- **The exercise**: Rewrite every line of the records below as a numbered list, omitting any blank lines.

___ Data ___

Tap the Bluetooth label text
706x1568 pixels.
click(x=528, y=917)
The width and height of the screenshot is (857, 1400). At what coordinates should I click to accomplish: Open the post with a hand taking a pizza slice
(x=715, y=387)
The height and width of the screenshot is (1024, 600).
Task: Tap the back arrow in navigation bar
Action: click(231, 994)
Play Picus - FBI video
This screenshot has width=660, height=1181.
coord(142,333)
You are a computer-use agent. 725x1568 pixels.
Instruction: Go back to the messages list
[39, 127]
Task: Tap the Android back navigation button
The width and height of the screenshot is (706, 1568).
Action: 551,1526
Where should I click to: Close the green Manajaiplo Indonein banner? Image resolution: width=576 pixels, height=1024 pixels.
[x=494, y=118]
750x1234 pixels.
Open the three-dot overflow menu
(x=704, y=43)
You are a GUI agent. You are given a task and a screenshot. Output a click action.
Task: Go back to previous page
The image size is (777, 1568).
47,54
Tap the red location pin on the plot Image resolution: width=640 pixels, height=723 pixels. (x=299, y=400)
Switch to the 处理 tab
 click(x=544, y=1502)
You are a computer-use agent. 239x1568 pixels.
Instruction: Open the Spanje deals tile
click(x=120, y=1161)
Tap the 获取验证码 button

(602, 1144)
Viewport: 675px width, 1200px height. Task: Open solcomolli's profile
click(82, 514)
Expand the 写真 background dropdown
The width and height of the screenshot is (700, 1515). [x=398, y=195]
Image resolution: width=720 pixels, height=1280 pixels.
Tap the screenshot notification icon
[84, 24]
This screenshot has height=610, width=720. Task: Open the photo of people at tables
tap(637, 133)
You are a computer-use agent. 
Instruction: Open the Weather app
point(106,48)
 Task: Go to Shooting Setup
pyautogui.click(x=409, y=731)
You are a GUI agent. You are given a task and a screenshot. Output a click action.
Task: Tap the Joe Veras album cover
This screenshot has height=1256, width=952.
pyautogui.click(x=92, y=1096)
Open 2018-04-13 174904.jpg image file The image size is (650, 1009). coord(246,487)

___

- **Result of this exercise**:
1. Tap the Bluetooth label text
2. 706x1568 pixels.
3. click(x=528, y=917)
4. The width and height of the screenshot is (857, 1400). At what coordinates should I click to accomplish: Open the post with a hand taking a pizza slice
5. (x=715, y=387)
6. The height and width of the screenshot is (1024, 600).
7. Task: Tap the back arrow in navigation bar
8. Action: click(231, 994)
9. Play Picus - FBI video
10. This screenshot has width=660, height=1181.
11. coord(142,333)
12. You are a computer-use agent. 725x1568 pixels.
13. Instruction: Go back to the messages list
14. [39, 127]
15. Task: Tap the Android back navigation button
16. The width and height of the screenshot is (706, 1568).
17. Action: 551,1526
18. Where should I click to: Close the green Manajaiplo Indonein banner? Image resolution: width=576 pixels, height=1024 pixels.
19. [x=494, y=118]
20. 750x1234 pixels.
21. Open the three-dot overflow menu
22. (x=704, y=43)
23. You are a GUI agent. You are given a task and a screenshot. Output a click action.
24. Task: Go back to previous page
25. The image size is (777, 1568).
26. 47,54
27. Tap the red location pin on the plot Image resolution: width=640 pixels, height=723 pixels. (x=299, y=400)
28. Switch to the 处理 tab
29.  click(x=544, y=1502)
30. You are a computer-use agent. 239x1568 pixels.
31. Instruction: Open the Spanje deals tile
32. click(x=120, y=1161)
33. Tap the 获取验证码 button
34. (602, 1144)
35. Viewport: 675px width, 1200px height. Task: Open solcomolli's profile
36. click(82, 514)
37. Expand the 写真 background dropdown
38. The width and height of the screenshot is (700, 1515). [x=398, y=195]
39. Image resolution: width=720 pixels, height=1280 pixels.
40. Tap the screenshot notification icon
41. [84, 24]
42. This screenshot has height=610, width=720. Task: Open the photo of people at tables
43. tap(637, 133)
44. You are a computer-use agent. 
45. Instruction: Open the Weather app
46. point(106,48)
47.  Task: Go to Shooting Setup
48. pyautogui.click(x=409, y=731)
49. You are a GUI agent. You are given a task and a screenshot. Output a click action.
50. Task: Tap the Joe Veras album cover
51. This screenshot has height=1256, width=952.
52. pyautogui.click(x=92, y=1096)
53. Open 2018-04-13 174904.jpg image file The image size is (650, 1009). coord(246,487)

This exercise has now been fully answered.